The source of the stories
Many of the first-person stories in this book come from
TruuConfessions.com
, a website where parents can post anonymously to get things off their chests, seek advice, or share their parenting experiences with the world.
Other stories come from experiences my wife and I have had parenting our two sons, Josh and Noah, who are just entering adolescence at this writing. We have kept a diary of their growing-up years, writing down fragments of observations, scavenging our memories of a holiday, a trip, or some wonderful thing our kids taught us that day. Both boys looked at every story in which they were involved, and I asked their permission to put each one in the book.

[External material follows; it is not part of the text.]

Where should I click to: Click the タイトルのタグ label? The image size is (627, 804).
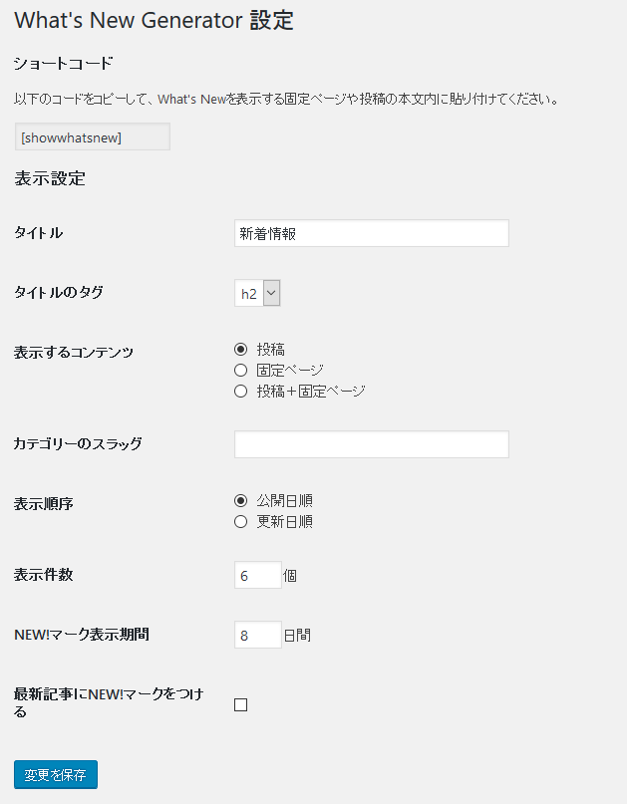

Only the ones they said yes to made it onto these pages. I applaud both their courage and their sense of humor for letting dear old dad share slivers of their early lives.
The source of the data
In these pages, there are places where virtually every sentence is referenced. But for readability, the references have migrated online to
www.brainrules.net
.
The website is chock full of additional supporting material, including animations of the basic concepts. Some subjects I leave out altogether, some to keep the book at a reasonable length, others because there is just not enough supporting documentation.
My wife’s kitchen
We’re just about ready to get started. Given the tremendous amount of information in this book, I wanted a metaphor to help organize it. The solution comes from my wife, who, among many other talents, is a gifted cook. Our kitchen is stocked with many things, from mundane items like oatmeal (yes, our family eats “porridge”) to bottles of exotic wine. She makes lots of comfort food, so there are ingredients for beef stew and spice rubs for chicken. Kari also keeps a garden of fresh fruits and vegetables right outside the kitchen door, and she uses a variety of natural fertilizers to enrich the soil. A three-legged stool in the kitchen helps our boys reach the cabinets and help with the cooking. You’ll recognize these items throughout the chapters, including the seeds and soil of the garden. I hope that visualizing my wife’s garden and kitchen will render these many ideas in a friendly, accessible form.
Ready to grow a smart, happy baby? Pull up a chair. You are going to read about a truly magical world. The most important job you’ve ever signed up for may also be the most interesting thing you’ll ever do.